-----BEGIN PGP SIGNED MESSAGE-----
AUSCERT External Security Bulletin Redistribution
ESB-2002.369 -- CERT Advisory CA-2002-23
Multiple Vulnerabilities In OpenSSL
31 July 2002
AusCERT Security Bulletin Summary
Product: OpenSSL prior to 0.9.6e,
up to and including pre-release 0.9.7-beta2
OpenSSL pre-release 0.9.7-beta2
and prior with Kerberos enabled
Impact: Denial of Service
Execute Arbitrary Code/Commands
Access Required: Remote
- --------------------------BEGIN INCLUDED TEXT--------------------
- -----BEGIN PGP SIGNED MESSAGE-----
CERT Advisory CA-2002-23 Multiple Vulnerabilities In OpenSSL
Original release date: July 30, 2002
Last revised: --
A complete revision history can be found at the end of this file.
* OpenSSL prior to 0.9.6e, up to and including pre-release
* OpenSSL pre-release 0.9.7-beta2 and prior with Kerberos enabled
* SSLeay library
There are four remotely exploitable buffer overflows in OpenSSL. There
are also encoding problems in the ASN.1 library used by OpenSSL.
Several of these vulnerabilities could be used by a remote attacker to
execute arbitrary code on the target system. All could be used to
create denial of service.
OpenSSL is a widely deployed, open source implementation of the Secure
Sockets Layer (SSL v2/v3) and Transport Layer Security (TLS v1)
protocols as well as a full-strength general purpose cryptography
library. The SSL and TLS protocols are used to provide a secure
connection between a client and a server for higher level protocols
such as HTTP. Four remotely exploitable vulnerabilities exist in many
OpenSSL client and server systems.
VU#102795 - OpenSSL servers contain a buffer overflow during the SSLv2
Versions of OpenSSL servers prior to 0.9.6e and pre-release version
0.9.7-beta2 contain a remotely exploitable buffer overflow
vulnerability. This vulnerability can be exploited by a client
using a malformed key during the handshake process with an SSL
server connection. Note that only SSLv2-supported sessions are
affected by this issue.
This issue is also being referenced as CAN-2002-0656.
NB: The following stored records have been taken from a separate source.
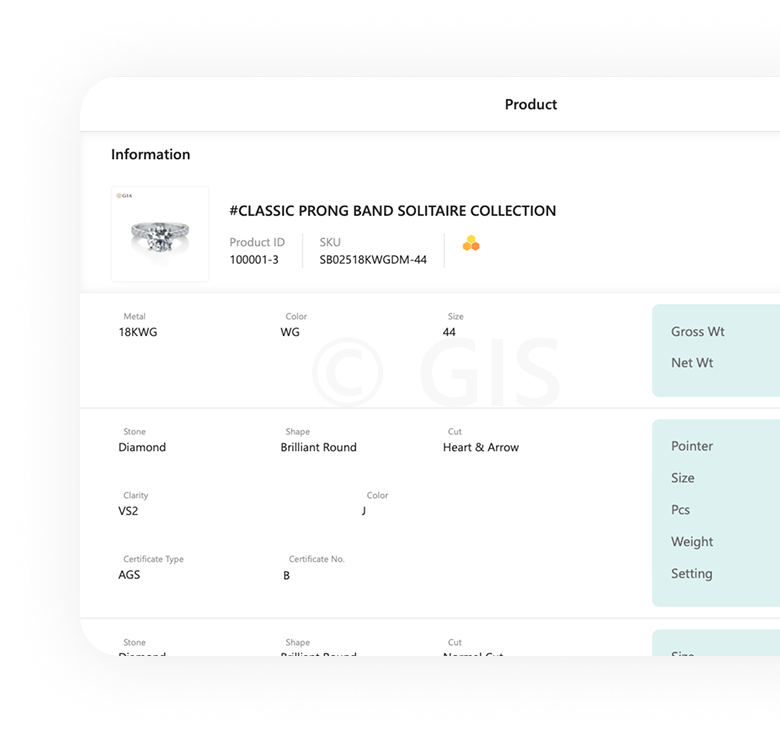
Task: Click the orange honeycomb icon beside SKU
Action: [471, 243]
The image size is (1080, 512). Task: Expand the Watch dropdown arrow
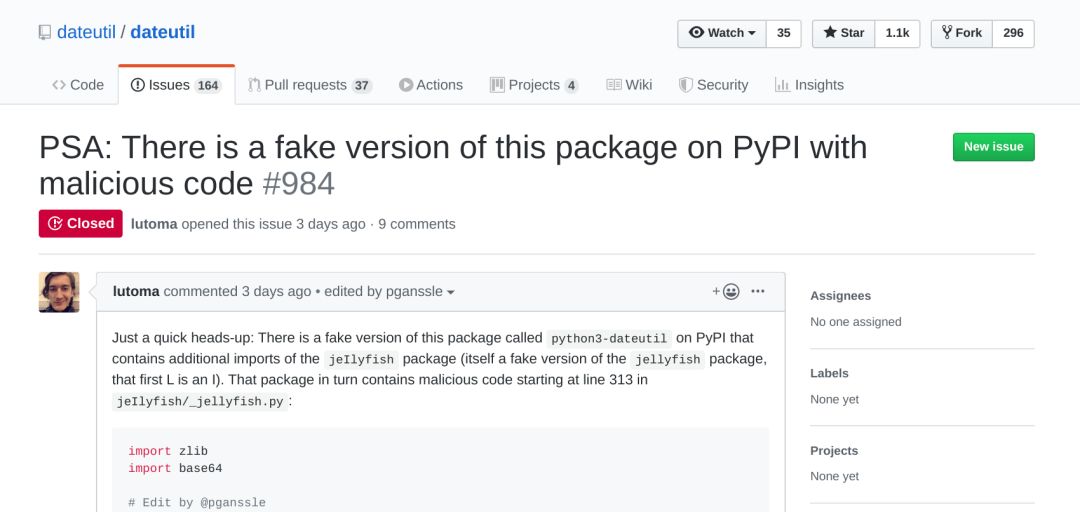[751, 33]
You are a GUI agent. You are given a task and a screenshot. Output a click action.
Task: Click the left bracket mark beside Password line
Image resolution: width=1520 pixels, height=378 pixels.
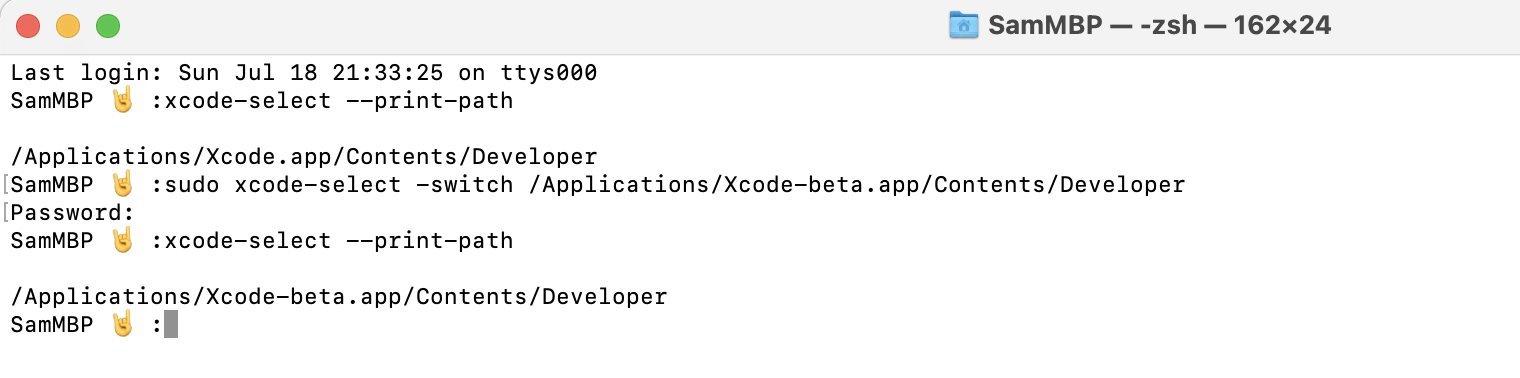pyautogui.click(x=6, y=212)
VU#258555 - OpenSSL clients contain a buffer overflow during the SSLv3
OpenSSL clients using SSLv3 prior to version 0.9.6e and pre-release
version 0.9.7-beta2 contain a buffer overflow vulnerability. A
malicious server can exploit this by sending a large session ID to
the client during the handshake process.
This issue is also being referenced as CAN-2002-0656.
VU#561275 - OpenSSL servers with Kerberos enabled contain a remotely
exploitable buffer overflow vulnerability during the SSLv3 handshake
Servers running OpenSSL pre-release version 0.9.7 with Kerberos
enabled contain a remotely exploitable buffer overflow
vulnerability. This vulnerability can be exploited by a malicious
client sending a malformed key during the SSLv3 handshake process
with the server.
This issue is also being referenced as CAN-2002-0657.
VU#308891 - OpenSSL contains multiple buffers overflows in buffers
that are used to hold ASCII representations of integers
OpenSSL clients and servers prior to version 0.9.6e and pre-release
version 0.9.7-beta2 contain multiple remotely exploitable buffer
overflow vulnerabilities if running on 64-bit platforms. These
buffers are used to hold ASCII representations of integers.
This issue is also being referenced as CAN-2002-0655.
In addition, a separate issue has been identified in OpenSSL involving
malformed ASN.1 encodings. Affected components include SSL or TLS
applications, as well as S/MIME, PKCS#7, and certificate creation
VU#748355 - ASN.1 encoding errors exist in implementations of SSL,
TLS, S/MIME, PKCS#7 routines
The ASN.1 library used by OpenSSL has various encoding errors that
allow malformed certificate encodings to be parsed incorrectly.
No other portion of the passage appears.